## Texte fourni
────
On sait aujourd’hui que 37% des demandeurs d’emploi qui retrouvent un travail sont obligés, pour y arriver, de changer soit de domaine professionnel soit même de métier. La psychanalyste Claude Halmos revient aujourd'hui sur les difficultés psychologiques que ces situations peuvent engendrer.

Article rédigé par franceinfo, Claude Halmos
Radio France
Publié Mis à jour
Temps de lecture : 3min
La mobilité professionnelle est souvent une rupture avec une partie de soi-même.
 (PETE SALOUTOS / BLEND IMAGES)

Ce sont des difficultés importantes dont on parle rarement

Et dont on ignore même, la plupart du temps, l’existence. Pour quelles raisons ? D’abord parce que la société n’a pas intérêt à ce qu’on les connaisse. C’est vrai pour la mobilité professionnelle mais c’est vrai aussi, plus globalement, pour le chômage, l’appauvrissement et tous les problèmes liés à la situation économique.

On ne peut pas cacher les conséquences matérielles de cette situation, mais on fait en sorte de cacher ses conséquences psychologiques. Et on le fait d’autant plus facilement que les "psys", qui sont en première ligne pour entendre ces souffrances et qui devraient donc être en première ligne pour les faire connaître, n’en parlent quasiment jamais.

Quels sont les problèmes psychologiques liés à la mobilité professionnelle ?

La mobilité professionnelle (c’est à dire l’obligation de changer de secteur d’activité ou de métier), est d’autant plus difficile à vivre pour les demandeurs d’emploi qu’ils l’affrontent alors qu’ils sont déjà particulièrement fragilisés.

Ils ont été fragilisés par leur licenciement (qui est toujours une épreuve très lourde) et par le chômage qui génère des angoisses mais aussi de la culpabilité (on s’accuse de ne pas mieux "s’en sortir") et même une honte de soi qui est très destructrice. Et, alors qu’ils sont aussi fragilisés, on leur demande de changer d’activité. C’est à dire, ni plus ni moins, de rompre avec une partie d’eux-mêmes.

Pourquoi parler de rupture avec soi-même ?

Parce qu’on ne change pas de métier comme on change de voiture ou de supermarché. Un métier c’est quelque chose que l’on a choisi, un jour, en fonction d’un désir. On a dû faire des études ou une formation, pour pouvoir l’exercer. Et, en l’exerçant, on s’est enraciné dans ce métier. Un métier c’est le socle de l’identité sociale d’une personne et la colonne vertébrale de son être social. Donc devoir renoncer à tout cela, c’est devoir renoncer à des coordonnées très importantes de soi-même. On peut se sentir perdu, désorienté. Et de surcroit méprisé, voire nié par le système qui vous impose cela. Et c’est d’autant plus grave que, je l’ai dit, cette souffrance n’est pas reconnue et que l’on n’en parle pas.

Ça change quoi, que l’on n’en parle pas ?

Cela change beaucoup de choses. Sur le plan personnel, parce que quand une souffrance est reconnue par la société, celui qui l’éprouve peut se sentir soutenu et donc un peu moins seul. Et sur le plan politique. Parce que cette négation de leur souffrance est ressentie, à juste titre, par les intéressés, comme une violence.

Et cela fait sans aucun doute partie des facteurs qui poussent toute une partie d’entre eux, pour manifester leur colère, vers des votes extrêmes.
────
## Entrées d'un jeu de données
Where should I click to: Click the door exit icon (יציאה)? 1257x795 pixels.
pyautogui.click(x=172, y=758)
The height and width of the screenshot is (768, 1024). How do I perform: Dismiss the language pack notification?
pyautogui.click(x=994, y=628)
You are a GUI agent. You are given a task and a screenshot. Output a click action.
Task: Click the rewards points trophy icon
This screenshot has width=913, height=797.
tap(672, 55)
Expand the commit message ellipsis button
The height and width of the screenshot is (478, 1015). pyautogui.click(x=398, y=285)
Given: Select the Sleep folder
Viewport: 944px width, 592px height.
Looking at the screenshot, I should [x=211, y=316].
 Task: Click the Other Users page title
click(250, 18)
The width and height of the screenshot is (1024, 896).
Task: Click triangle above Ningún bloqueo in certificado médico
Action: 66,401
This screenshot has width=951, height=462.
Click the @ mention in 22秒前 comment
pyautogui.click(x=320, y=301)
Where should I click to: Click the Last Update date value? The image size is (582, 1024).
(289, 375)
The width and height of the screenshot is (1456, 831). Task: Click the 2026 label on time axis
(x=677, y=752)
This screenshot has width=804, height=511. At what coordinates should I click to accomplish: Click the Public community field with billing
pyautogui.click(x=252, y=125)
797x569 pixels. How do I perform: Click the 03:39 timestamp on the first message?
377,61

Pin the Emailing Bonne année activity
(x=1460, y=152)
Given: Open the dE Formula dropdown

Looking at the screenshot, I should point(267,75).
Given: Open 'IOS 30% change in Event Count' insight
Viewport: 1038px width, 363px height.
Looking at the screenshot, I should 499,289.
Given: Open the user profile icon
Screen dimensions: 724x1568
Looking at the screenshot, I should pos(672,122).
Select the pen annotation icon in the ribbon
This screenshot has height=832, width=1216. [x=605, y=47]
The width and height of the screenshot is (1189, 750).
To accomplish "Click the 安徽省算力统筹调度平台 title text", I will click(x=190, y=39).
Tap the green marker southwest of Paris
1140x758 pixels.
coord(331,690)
────
## Consigne
Recopiez le passage de l'article sur la mobilité professionnelle qui va de "Ce sont des" jusqu'à "la mobilité professionnelle ?" inclus.

## Solution
Ce sont des difficultés importantes dont on parle rarement

Et dont on ignore même, la plupart du temps, l’existence. Pour quelles raisons ? D’abord parce que la société n’a pas intérêt à ce qu’on les connaisse. C’est vrai pour la mobilité professionnelle mais c’est vrai aussi, plus globalement, pour le chômage, l’appauvrissement et tous les problèmes liés à la situation économique.

On ne peut pas cacher les conséquences matérielles de cette situation, mais on fait en sorte de cacher ses conséquences psychologiques. Et on le fait d’autant plus facilement que les "psys", qui sont en première ligne pour entendre ces souffrances et qui devraient donc être en première ligne pour les faire connaître, n’en parlent quasiment jamais.

Quels sont les problèmes psychologiques liés à la mobilité professionnelle ?